On Sunday (Dec. 27), Donald Trump signed a pandemic stimulus package that will include $600 direct payments for Americans — but a larger check may still be on the way. On Monday (Dec. 28), the U.S. House of Representatives voted to increase the stimulus checks to $2,000. However, the bill still needs a two-thirds majority vote to be passed in the Senate before heading to Trump’s desk to be signed.
Trump has supported the $2,000 payments, but the effort has been criticized by some Republicans for raising the overall tab on the stimulus package. Last week, House Republicans blocked Democrats from passing a bill for the larger check, but ultimately flip-flopped and allowed the increased payment on Monday.

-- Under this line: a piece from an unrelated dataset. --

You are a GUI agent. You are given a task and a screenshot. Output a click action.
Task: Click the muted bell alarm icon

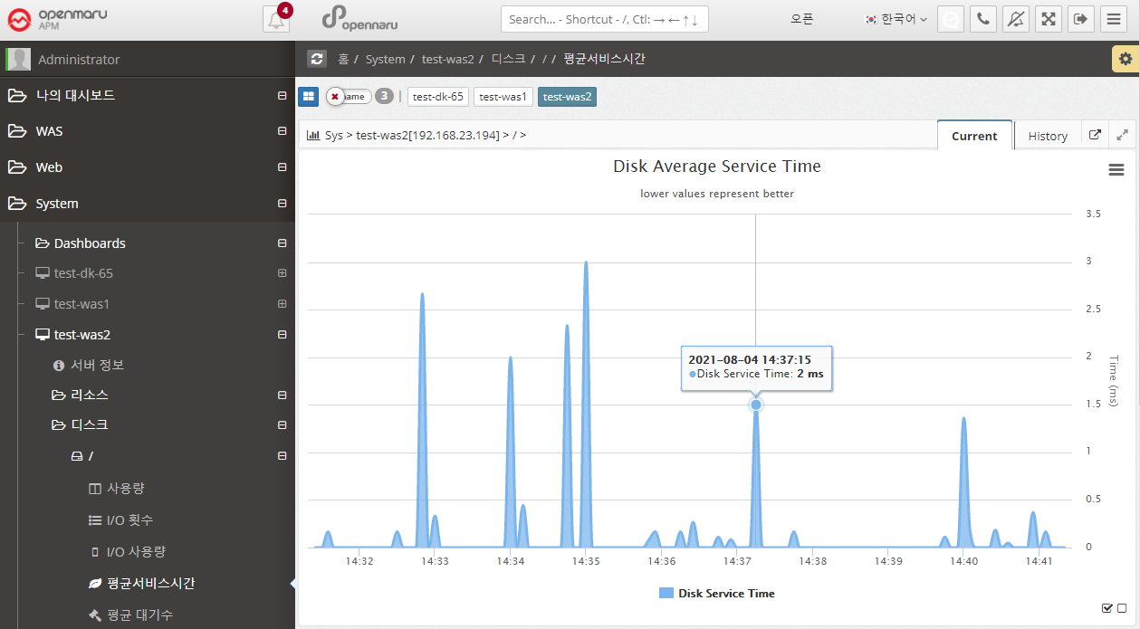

On Twitter, Texas Republican Rep. Kevin Brady argued that the $2,000 checks would “do nothing” to help boost the economy or get people back to work.
“We can do better,” he wrote.
However, many others disagree. Sen. Bernie Sanders has called on Senate Majority Leader Mitch McConnell to bring the increased check to the floor for a vote. Sanders said on Twitter that if McConnell does not bring the stimulus check to a vote, then he will object to the vote to override Trump’s defense funding bill veto, which would keep Congress working past New Year’s Day.
“The House passed a $2,000 direct payment for working people. Now it’s the Senate’s turn,” Sanders tweeted. “If McConnell doesn’t agree to an up or down vote to provide the working people of our country a $2,000 direct payment, Congress will not be going home for New Year’s Eve. Let’s do our job.”
Last week, Trump threatened not to sign the stimulus package unless checks were increased to $2,000 and the bill’s “wasteful and unnecessary items” were removed.
“I am asking Congress to amend this bill and increase the ridiculously low $600 to $2,000; or $4,000 for a couple,” he said during an address. “I am also asking Congress to immediately get rid of the wasteful and unnecessary items from this legislation.”
However, Trump ultimately signed the bill on Sunday evening.